Ha permanecido impasible al ruido de la vida y sus polémicas, como si ella supiera lo que realmente importa

En estas últimas semanas, los días que ha habido posibilidad de lluvia, dirigía la vista a la terraza con la duda de si debía echar un paraguas en el bolso, y me topaba entonces con una nota de color -de un intenso fucsia- que contrastaba con la grisura de las nubes: una buganvilla que este otoño se yergue pletórica. Su visión me animaba no sólo por el cromatismo generoso de sus flores, sino por el vigor con que esa planta ha revivido después de un verano inclemente en el que no era más que un árido ramaje, por la lección de resistencia y coraje que parece esconder su constante renacimiento. Me recordaba a ese personaje de Follies, la obra de Sondheim, que entonaba en esa canción emocionante de I'm still here que había sido testigo de mil y un momentos de la Historia -la Depresión, Hoover, Gandhi- pero había sobrevivido a todos y seguía ahí. Caí en la cuenta de que hace más de cinco años que me mudé y convivo con la buganvilla, cinco años en los que ella ha permanecido impertérrita ante el ruido de la vida y sus polémicas. Como si ella supiera lo que realmente importa -la belleza-, como si nos diera un ejemplo para nuestro ánimo voluble en las etapas de desaliento. Mi amiga Patri me manda una foto mía en la presentación de Una sola vida, de Manuel Vilas, al que acompañé este jueves en un acto del Centro Andaluz de las Letras en la Biblioteca Infanta Elena. En la imagen sonrío y hago aspavientos, porque me puse un poco payaso e hice algunas bromas, pero Patri lo llama de otro modo: entusiasmo.

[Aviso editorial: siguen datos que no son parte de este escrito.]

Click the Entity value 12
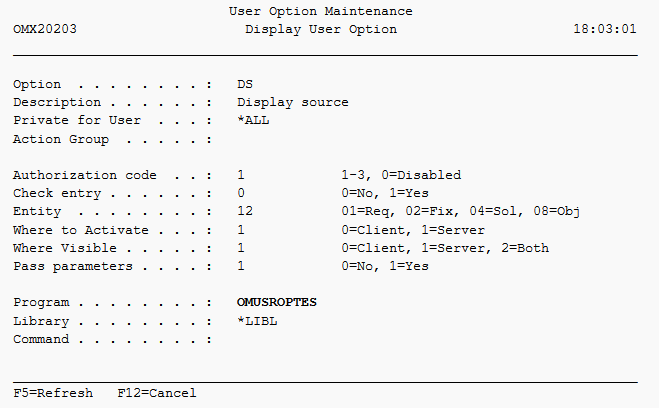 tap(245, 211)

Bendito el entusiasmo, me dice, y ahora que escribo estas líneas pienso que mi buganvilla es la mejor embajadora del fervor, un puñetazo a ese fatalismo en el que vivimos.

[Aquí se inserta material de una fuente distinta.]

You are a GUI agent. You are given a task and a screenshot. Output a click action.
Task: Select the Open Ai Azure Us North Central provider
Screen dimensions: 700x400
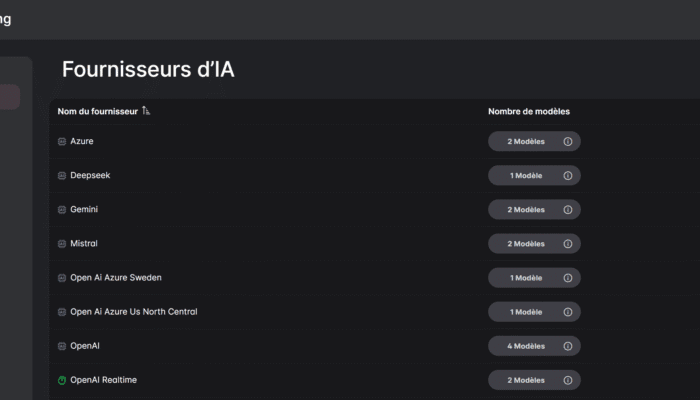[133, 312]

Les cuento a los compañeros -amigos- de Diseño del periódico el tema de este artículo, y nos vienen a la memoria nuestras madres y abuelas, ese ritual con el que cuidaban las plantas, cuando les hablaban o les cantaban o las transplantaban a otra maceta: ellas también sabían lo que importaba -la belleza-, ellas también contestaban con su alegría a la vulgaridad que nos rodea, ellas tenían mano para persistir en la vida, y no se les morían como a nosotros, desposeídos ya del lenguaje de las flores, todas las orquídeas. Qué liturgia tan necesaria la de la jardinería, todo lo que conlleva, los cuidados, el sosiego, en estos tiempos de crispación y de prisas, donde todo tiene el rango de urgente pero nada realmente es importante. Estos días el sol ha sido una presencia constante, pero yo seguía asomándome cada mañana a la terraza, ya sin la duda de si llovería, por encontrarme la silueta esbelta de la buganvilla. A su modo callado me dice que yo también sobreviviré, que a mí me espera también un renacimiento, que yo conozco también el entusiasmo.